Blending oral history with memoir, “We Had Sneakers, They Had Guns,” draws the reader into the lives of Sugarman’s subjects, showing the passion and naivet é of the volunteers, the bravery of the civil rights leaders and the candid, sometimes troubling reactions of the black and white Delta residents. This book is illustrative of Sugarman’s unique reportorial art, in word and image, which makes it a vital record of our nation’s past. Left Banks Books will have the book available for sale at the event on Thursday, May 6.

DO YOU REMEMBER when there was a very active, involved Jewish Hospital Auxiliary? Somewhere along the line it became the Barnes-Jewish Hospital Auxiliary-Parkview chapter.

Fast-forward a couple decades.

Barnes-Jewish Hospital – Plaza chapter and its counterpart Parkview Chapter have just voted to merge – to combine the talents and energies of both groups and create a more diverse organization. This is in recognition of the diversity served by the BJC hospitals.

On Tuesday, May 4 at Westwood Country Club, the newly combined board will be installed at the Spring Installation of Officers Brunch.
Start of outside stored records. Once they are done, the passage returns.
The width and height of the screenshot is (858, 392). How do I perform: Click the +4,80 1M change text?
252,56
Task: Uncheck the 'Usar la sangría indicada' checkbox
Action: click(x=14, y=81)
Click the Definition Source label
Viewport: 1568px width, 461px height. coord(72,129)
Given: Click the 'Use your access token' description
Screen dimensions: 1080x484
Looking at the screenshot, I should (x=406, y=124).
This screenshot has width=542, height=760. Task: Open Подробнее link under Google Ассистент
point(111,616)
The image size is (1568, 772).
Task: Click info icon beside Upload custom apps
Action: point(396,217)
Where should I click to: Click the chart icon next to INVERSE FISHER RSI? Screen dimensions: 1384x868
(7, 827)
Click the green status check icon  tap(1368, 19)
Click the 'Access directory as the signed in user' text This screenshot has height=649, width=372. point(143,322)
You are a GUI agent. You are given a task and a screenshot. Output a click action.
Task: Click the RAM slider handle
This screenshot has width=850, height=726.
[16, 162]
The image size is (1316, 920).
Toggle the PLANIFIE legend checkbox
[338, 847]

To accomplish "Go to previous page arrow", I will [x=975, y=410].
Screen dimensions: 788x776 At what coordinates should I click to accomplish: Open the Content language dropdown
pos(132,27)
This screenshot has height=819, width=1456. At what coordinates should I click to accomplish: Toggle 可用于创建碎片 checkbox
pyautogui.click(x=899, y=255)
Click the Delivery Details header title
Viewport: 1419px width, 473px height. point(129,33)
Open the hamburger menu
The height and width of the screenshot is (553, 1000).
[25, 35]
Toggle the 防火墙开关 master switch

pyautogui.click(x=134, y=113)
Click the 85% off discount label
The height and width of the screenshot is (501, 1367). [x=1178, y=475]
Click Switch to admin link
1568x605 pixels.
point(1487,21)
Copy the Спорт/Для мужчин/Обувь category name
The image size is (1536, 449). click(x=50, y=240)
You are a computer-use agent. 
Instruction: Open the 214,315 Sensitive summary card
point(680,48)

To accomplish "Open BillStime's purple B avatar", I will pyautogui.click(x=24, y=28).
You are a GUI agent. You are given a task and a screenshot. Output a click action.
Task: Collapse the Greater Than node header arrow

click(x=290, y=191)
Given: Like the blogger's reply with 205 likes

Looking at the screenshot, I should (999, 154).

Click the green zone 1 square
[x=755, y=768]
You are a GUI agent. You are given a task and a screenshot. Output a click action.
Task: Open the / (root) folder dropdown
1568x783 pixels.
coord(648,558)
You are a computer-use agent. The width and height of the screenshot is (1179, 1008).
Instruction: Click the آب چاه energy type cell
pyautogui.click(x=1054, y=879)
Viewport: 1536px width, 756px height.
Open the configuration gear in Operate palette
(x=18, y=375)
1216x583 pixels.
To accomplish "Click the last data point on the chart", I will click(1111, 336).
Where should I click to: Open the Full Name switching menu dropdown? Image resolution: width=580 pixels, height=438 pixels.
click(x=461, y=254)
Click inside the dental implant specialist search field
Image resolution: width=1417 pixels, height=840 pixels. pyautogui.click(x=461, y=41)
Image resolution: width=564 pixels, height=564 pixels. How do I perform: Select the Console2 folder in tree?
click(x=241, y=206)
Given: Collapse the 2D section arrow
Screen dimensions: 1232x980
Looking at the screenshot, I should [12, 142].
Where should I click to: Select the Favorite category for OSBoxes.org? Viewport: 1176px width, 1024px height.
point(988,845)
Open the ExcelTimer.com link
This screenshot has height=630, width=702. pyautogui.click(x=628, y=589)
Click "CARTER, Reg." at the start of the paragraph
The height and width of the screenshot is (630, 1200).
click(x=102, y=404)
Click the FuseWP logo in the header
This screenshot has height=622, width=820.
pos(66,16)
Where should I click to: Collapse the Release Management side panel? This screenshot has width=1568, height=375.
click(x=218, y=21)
The guest speaker, Dr. Joyce Saltman, Professor of Special Education at Southern Connecticut State University, will speak about “Laughter: RX for Survival,” which deals with the benefits of humor in our lives.

Saltman teaches courses in special education on the enhancement of learning through humor.

Reservations at $35 per person can be made by calling Loren Ludmerer at 314-993-1811.